Dean is saying: “Where is the mint chocolate chip!”
Mom is saying: “This cupcake better have rum filling.”
Evil Johnny: Lean forward just a bit more and your hair will catch fire, then i get the cupcake and ice cream to myself!
Dean: Its not fair! How come he gets to help blow out the candle?
Mom: Do they make wine-cakes? I could really use one, or five, right now. . .
Mom is thinking “if I give them each 2 cupcakes, maybe they will be quiet long enough for me to enjoy some ice cream”
Dean is saying “like this, Johnny?!?”
Johnny is saying, “a little louder Dean, we almost have her to 2 cupcakes and a pint of ice cream!”
Evil Johnny: I will eat all that ice cream with my mind.
Devastated Dean: NOOOOOOOOOOO!!!!!
Mom: As long as nobody touches my oxy…
Dean: “I wanted butter pecan!!!!”
Mom: “Just one cupcake..well, maybe two..”
Johnny: “I’m blowing it when she’s not looking muahaha”
Dean: “wtf!!!! why are you locking me in this chair?! You KNOW I can’t reach the ice cream and cupcakes and you ALSO know I don’t know how to work an ice cream scooper OR knife!!! Meanest Mom EVER!”
Evil Johnny: “Perrrfeeeccct, a little bit closer and I can grab the candle and light napkins on fire!!”
Dean: Mommy that MF scares me
Mom: They are a figment of my imagination
Johnny: I am the true Pyro of X-Men muah ha ha
Johnnny says with Evil laugh ” I finally got my hands on a cupcake.”
Mom: ” This cupcake is going to be delicious.”
Dean: ” I want a cupcake.”
My 9 year old son thought of these for the thought bubbles.
Baby on the left is screaming, “Marcia Marcia Marcia”
Baby on the right is thinking, “There can only be one.”

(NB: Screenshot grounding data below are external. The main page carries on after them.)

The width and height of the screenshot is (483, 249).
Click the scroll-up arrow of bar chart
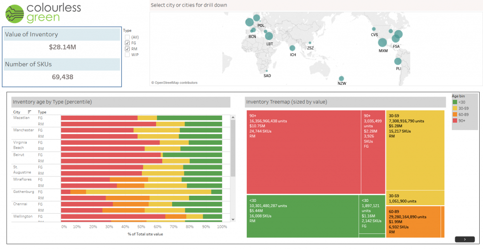(233, 118)
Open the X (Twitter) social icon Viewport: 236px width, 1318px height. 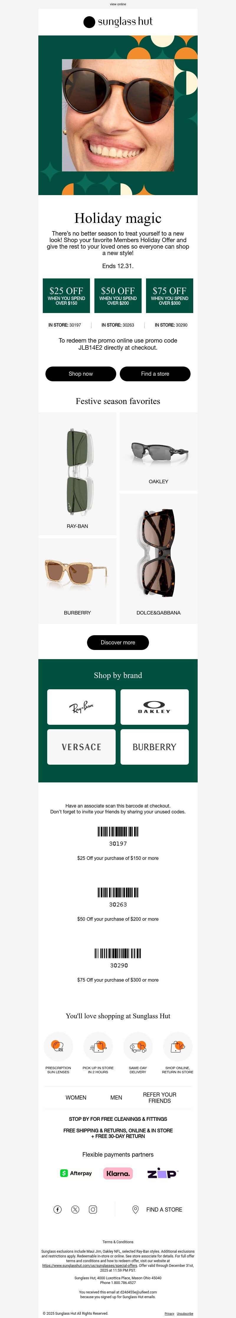[76, 1210]
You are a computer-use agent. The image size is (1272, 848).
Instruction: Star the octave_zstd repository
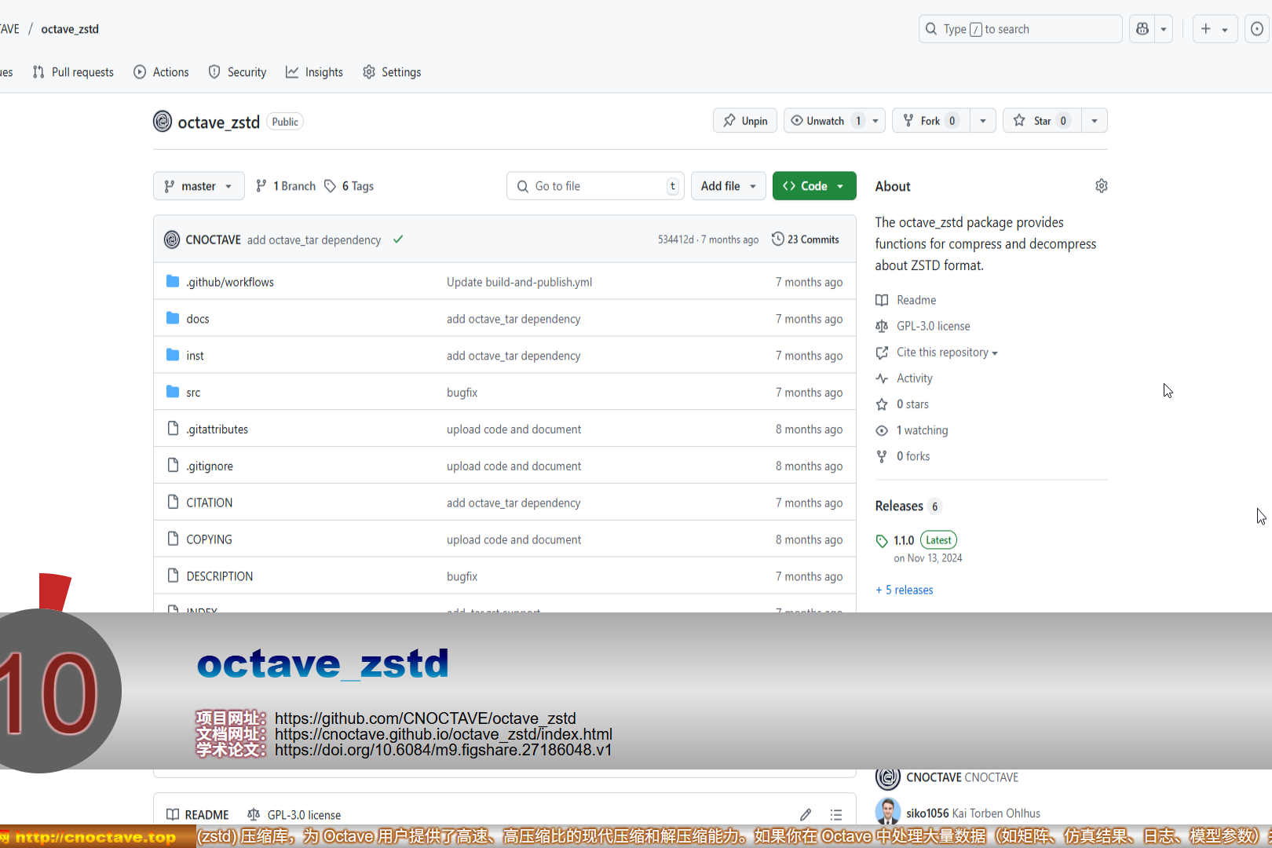pos(1041,121)
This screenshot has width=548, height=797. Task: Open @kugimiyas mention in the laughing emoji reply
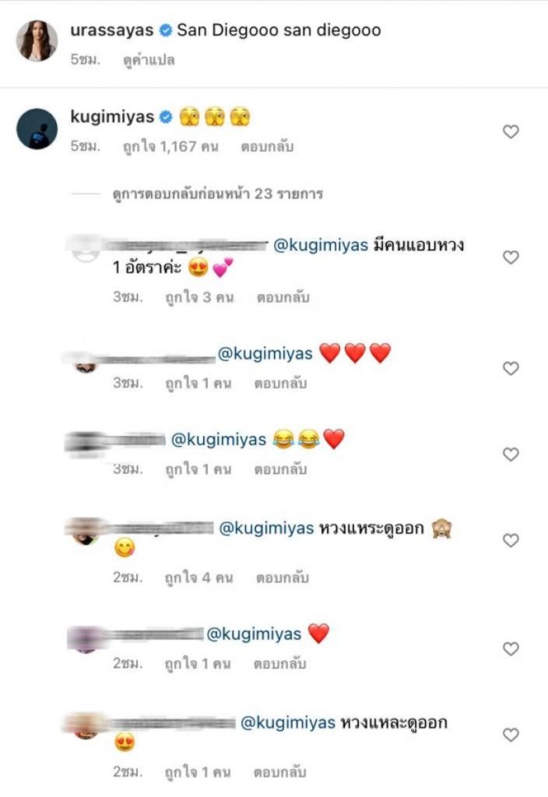pyautogui.click(x=219, y=439)
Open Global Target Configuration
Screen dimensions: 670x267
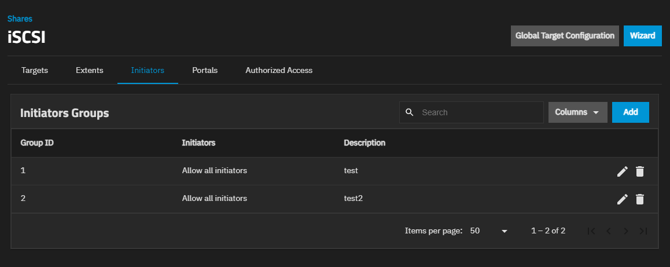(565, 36)
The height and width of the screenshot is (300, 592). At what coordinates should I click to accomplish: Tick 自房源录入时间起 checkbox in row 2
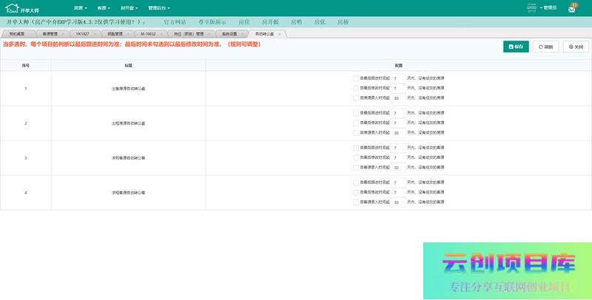tap(355, 132)
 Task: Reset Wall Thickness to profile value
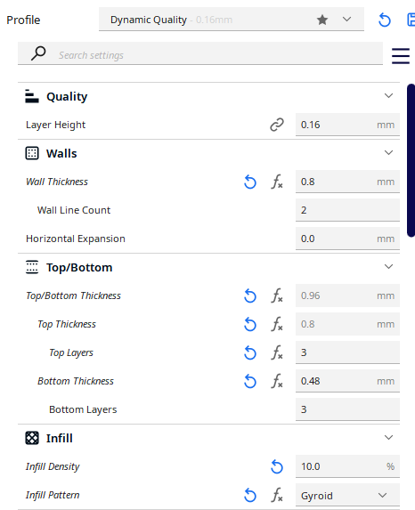click(x=250, y=182)
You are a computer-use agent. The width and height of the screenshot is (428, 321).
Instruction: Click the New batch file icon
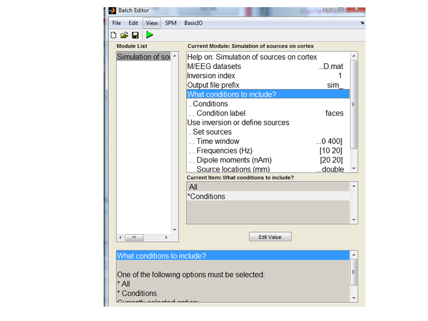(114, 35)
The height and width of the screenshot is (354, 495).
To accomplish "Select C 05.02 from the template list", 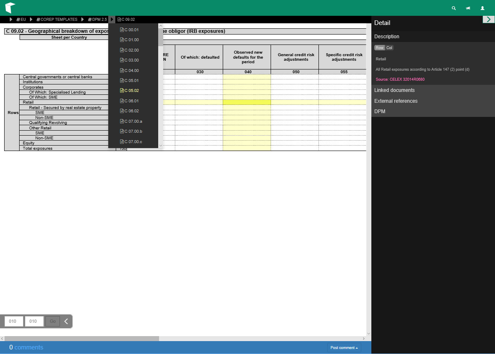I will [132, 91].
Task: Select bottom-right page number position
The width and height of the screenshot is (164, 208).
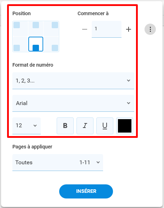Action: [51, 44]
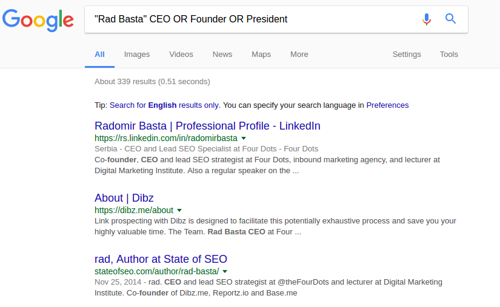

Mom is thinking, “When is daddy getting home?”
Evil Johnny: “Finally! Proof I am the favorite child! Mwahahaha!”
Mom: “Hurry up and blow this freakin’ candle out! I need a glass of wine and you both need a nap!”
Dean: “It’s not fair!! He gets a cupcake and I get a bottle?! YOU DON’T LOVE ME!”
Dean: What no Elmo? I wanted an Elmo cake! Mom never listens to me!
Mom: Maybe if I just ignore him he will stop.
Johnny: Look she is still totally ignoring you. Told you I’m the favorite.
Evil Johnny (thinking): I hope that cupcake explodes so I can get some all over my face and in my mouth…
Dean: Ice Cream?!?! Cupcakes?!?! I’m lactose intolerant…WHY?!?!?!? WWaaaaahhhhh!
Dean: “Look at that chocolate and sugar, and all I’ve got is fruit on my tray!
Mom: “I wish I was a bird so I can fly far, far away”
Johnny: “I bet I blow it out first! Hee,Hee,Hee”
Johnny: ‘yeah, you better cry Dean! Mommy is wishing for a baby sister and you’ll no longer be the baby! Hahaha”
Dean: “Graeters?! Geesh does Mom ever listen?? She knows Blue Bell is the ONLY Ice Cream I like!”
Mom: ” I wish for a baby sitter… (not a baby sister!) :-)opp
Dean: I WANT CUPCAKES NOW!!!!!!!!
Mom (thinking): Keep crying kid and I’ll give all the cupcakes to your brother.
Johnny (thinking): It’s working….
Wait! This is better…
Dean: MOM! JOHNNY IS LOOKING AT ME FUNNY!!!!
Mom: Keep crying kid and I’ll give all the cupcakes to your brother.
Johnny: It’s working….
That picture is amazeballs! 🙂
You will need to insert the appropriate tone of voice for each of the following captions.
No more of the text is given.